Catholic again. I might be free one day to pray for my father’s soul in church, as should be done. To light candles to my saints and say the old prayers without fear, without the constant worry that someone might be listening, spying, waiting to betray me.
And yet—a Spanish queen? A foreign monarch on the throne? I was a Catholic, but an English Catholic. To see England subject to her enemy…
My mind spun. Catholic and Spanish? English and Protestant? Why was there no third way? Why could I not pray in Latin and still remain an honest subject of my English queen?
It was too hard a problem for me. And in any case, why should I trouble my mind about it? The succession would be as it would be, without the least help from me. Someone would take the throne after Elizabeth, and all I
could do was wait to see who.
And in the meantime, I had work to do. I settled myself back to my copying, but had not finished half a page before I was interrupted by Mistress Stavesly’s voice from below.
“Richard! Come down, lad!” Carefully I wiped the pen clean, laid it aside, put the cork in the ink bottle, and ran downstairs to see what was needed.
I found Sam from the playhouse with Mistress Stavesly in her shop. Simple Moll, in a fit of shyness, was peeking at him from around a corner. I patted her on the shoulder as I went by. “’Tis only a ’prentice player, Moll. Yes, mistress?”
“Richard, knowst where thy master is?” Mistress Stavesly asked.
“No, truly,” I answered.
“This lad says he’s needed at the playhouse.”
“Master Henslowe sent me,” Sam confirmed. “He said to bring him at once, even if he was drinking or whoring.”
Mistress Stavesly aimed a slap at him and he hopped back out of range, grinning impudently. “Mind thy manners, imp! Richard, go and fetch thy master.”
“But I know not where he is,” I protested.
She laughed. “Hast served him this long and knowst not where to look for him when he’s lost? The taverns,
i’faith. Now be off out of my shop, I’ve customers to mind.”
So Sam went back to the playhouse, and I set out to search the taverns of London.
Master Marlowe was not in the Black Bull, or the Four Swans, or the Crown. But the tapster at the Mermaid advised me to try the Green Dragon, and there indeed he was, at a table in the far corner, sitting with his back to the door. The man he was speaking to was hunched over with his elbows on the table. A dark red velvet hat shadowed his face, a white plume on it swaying gently as he shook his head. The feather almost looked like a live thing, alert and suspicious, on watch for its master.

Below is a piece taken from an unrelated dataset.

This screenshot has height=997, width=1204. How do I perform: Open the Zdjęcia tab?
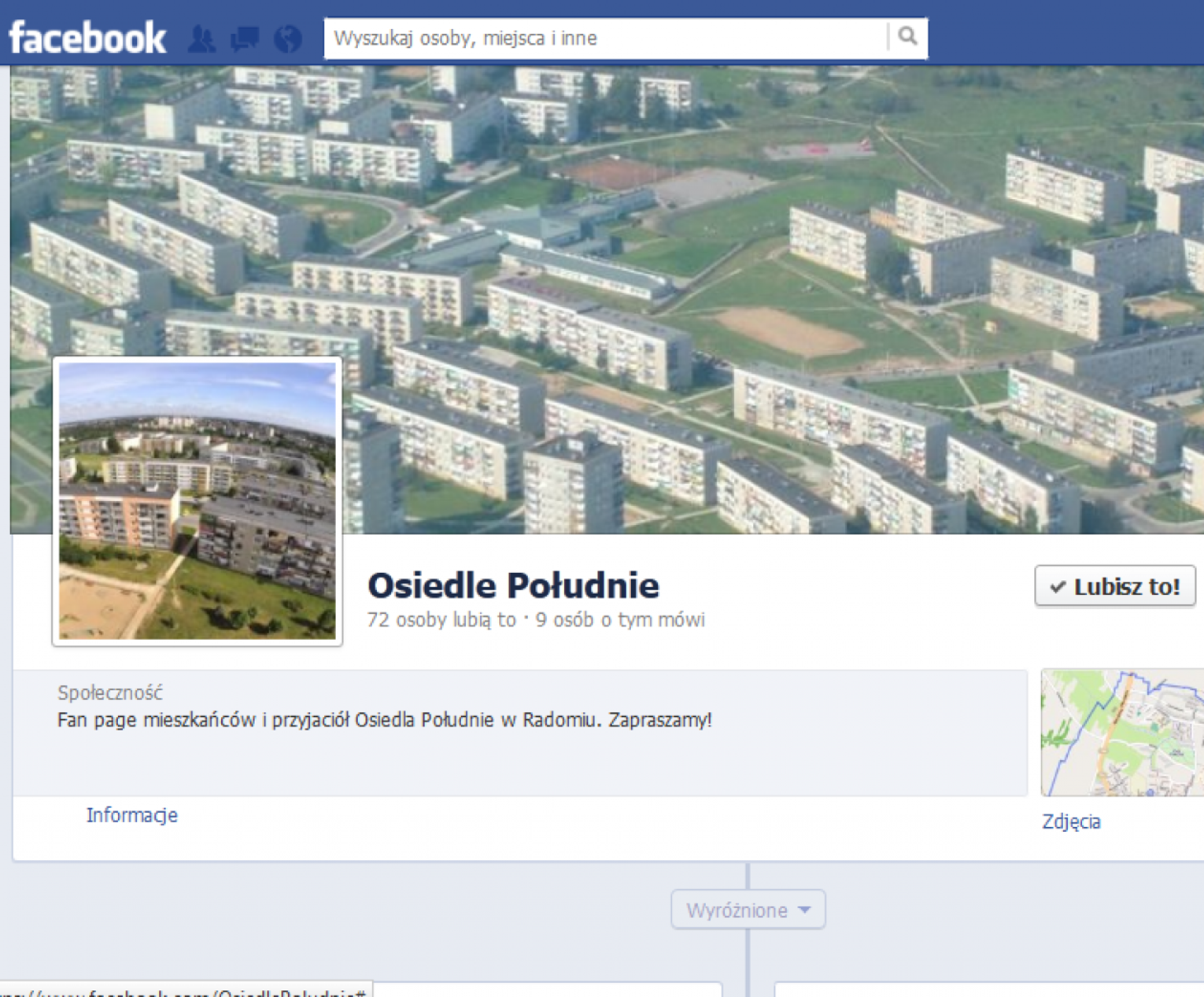point(1071,822)
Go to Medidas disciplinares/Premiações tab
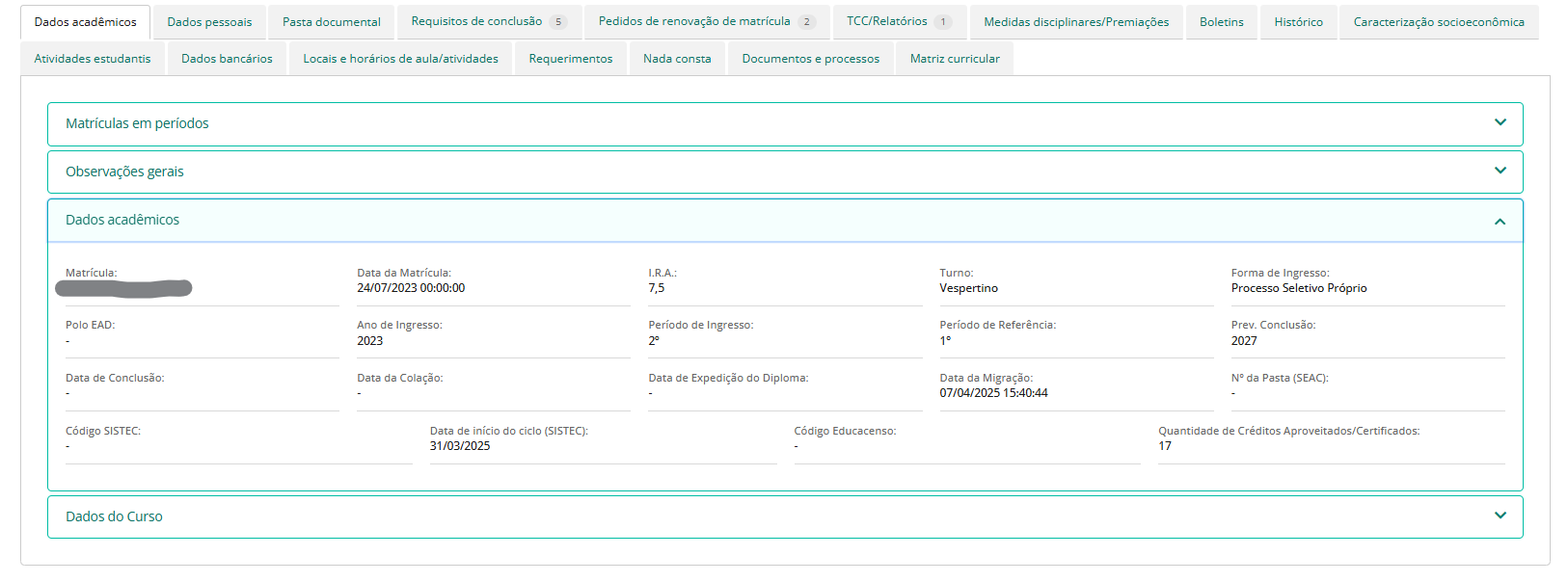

And the man’s voice, when I heard it, made me shiver.
“Nay, Kit, prithee, listen. As thy friend, I tell thee, ’tis not wise.”
Smooth, gentle, affectionate. Melting butter. Oil flowing over honey.
“I’ll do it no more!” snapped Master Marlowe. His voice was low, but almost desperate. “You may tell them. With what I know, they cannot touch me.”
“’Tis not a good time, Kit, to be forming new allegiances.”
“Master Marlowe!” I said quickly, loudly. I had been warned, and more than once. They must neither of them
turn and find me listening. By calling loudly for their attention, I would look all innocence.